Abrasion is usually found between the panniers and the rear rack or at the bottom. Abrasion spots are easy to pinpoint and should be taken care of as quickly as possible.

The main problems are typically protruding rear rack screws, sharp edges or too long rear quick releases. Replace the parts as soon as possible for more appropriate pieces.

  • Small nicks or holes (half an inch) may be left  

How to repair: if the fabric seems to fray on the edges you can melt them with a match.

  • Bigger rips (1/2” to 1 1/2”) must be taken care of.

How to repair: on the road repair may consist of  nylon self-adhesive patches or a  piece of fabric glued in place with epoxy glue or equivalent. If well done, these  repairs may last a lifetime.   

  • Major rips (2 inches and over) must be repaired with a piece of fabric and stitching.

How to repair: on the road, repair with a needle and thread. Find a suitable shop to make a permanent repair when possible.

Problem: Broken zippers

Solution:  We use the strongest zippers ever on any panniers. It is rare to ever break one. Yet extreme wear or accidents may damage them.

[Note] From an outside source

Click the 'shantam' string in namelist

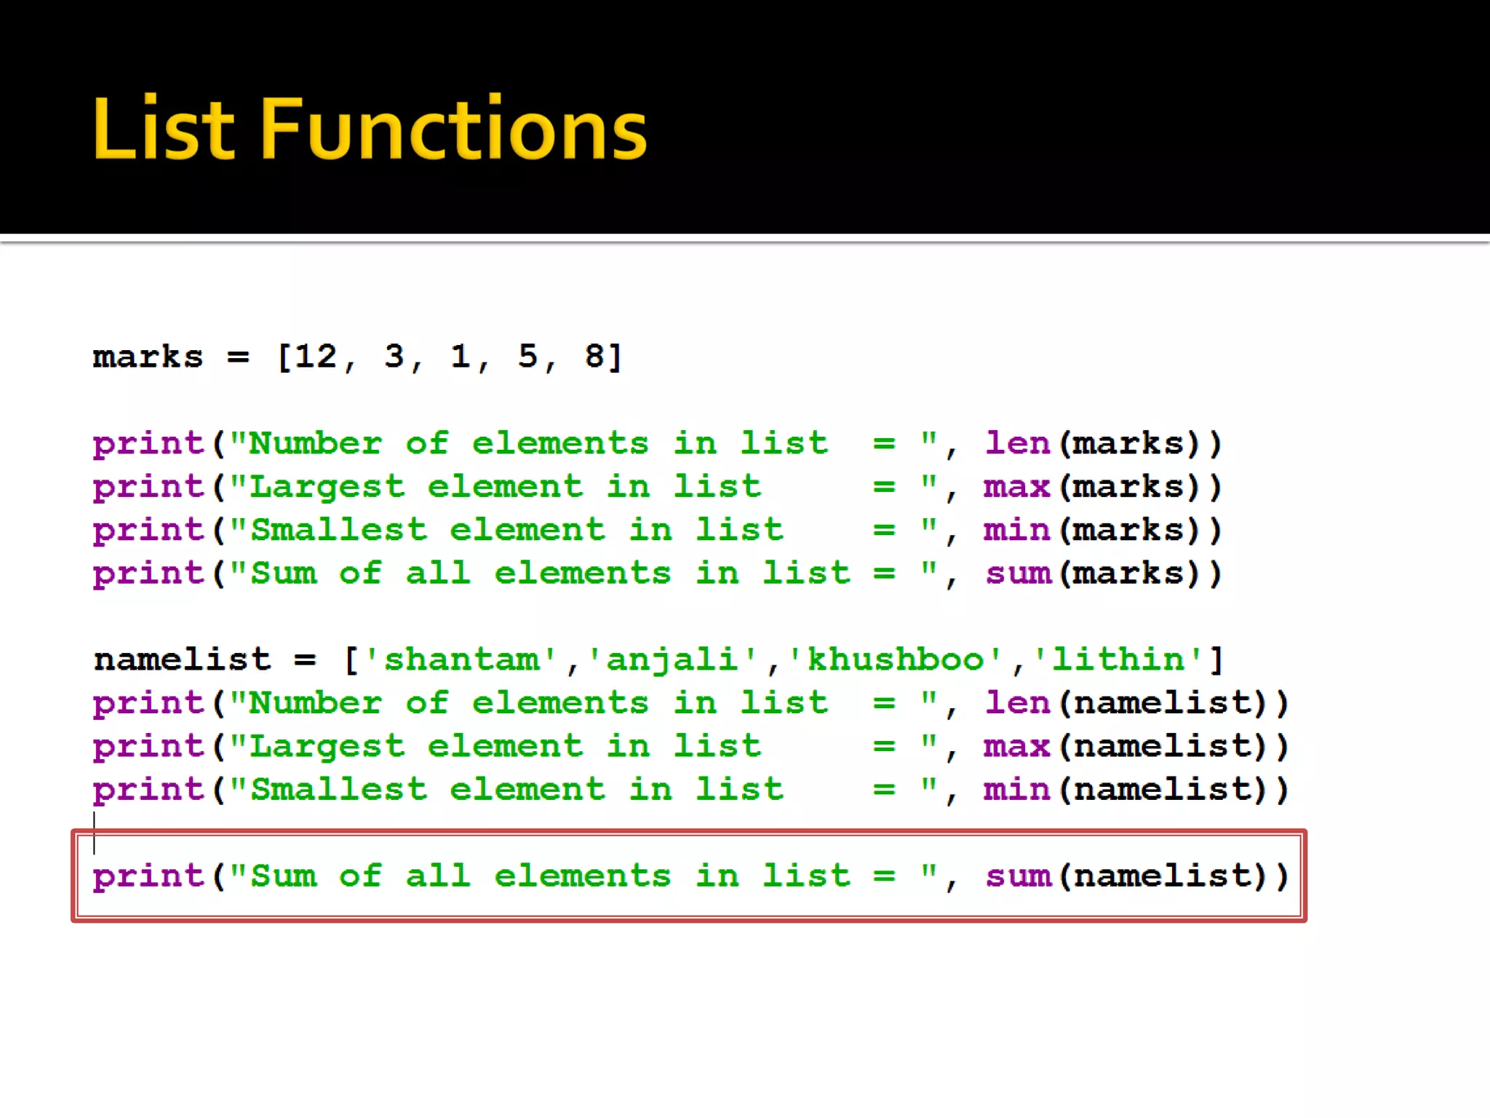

For the longest possible life expectancy, treat them well (see “Caring for Your Panniers”).

  • Don’t force a zipper closed when overloading a pannier
  • Use compression straps whenever possible first
  • Don’t buy zippers without a full metal pull-tab on the slider that helps direct your pull-force in the right direction
  • Always use BOTH zipper sliders each way from the upper middle centre of the pannier, thus cutting wear in half for both of them

If you notice that a zipper is not closing when you activate the slider, stop using the slider immediately. The zipper is still functional -  only the slider has to be replaced (a $3 job).

But if you continue trying to use it, it will permanently damage the zipper requiring a full replacement, which will cost noticeably more. (Our EX-R models come with spare sliders waiting, parked inside).

If the zipper is damaged after a crash it will need inspection. Contact a knowledgeable sewing shop nearby to assess the proper course of action, or simply return the pannier to us for inspection.

On the road action may consist in restricting the path of the sliders to the damaged section by pinning a safety pin before it.

Problem: Broken backplate

Solution:  Breaking one of our backplates is a miracle in itself. This should never happen to you with Arkel backplates as we use the strongest material commercially available. But in some very, very extreme cases, we suppose it could happen, and we stand behind our product.  While we will replace them freely at the earliest convenience, there are ways to do a repair on the road in an emergency.

If the backplate cracks at one of the aluminum hook holes, use a very large washer on each side of the plate to squeeze and stabilize the crack. If the backplate cracks partially anywhere else,  use a stick or piece of wood that you tape transversally with duct tape, until we can ship you another one.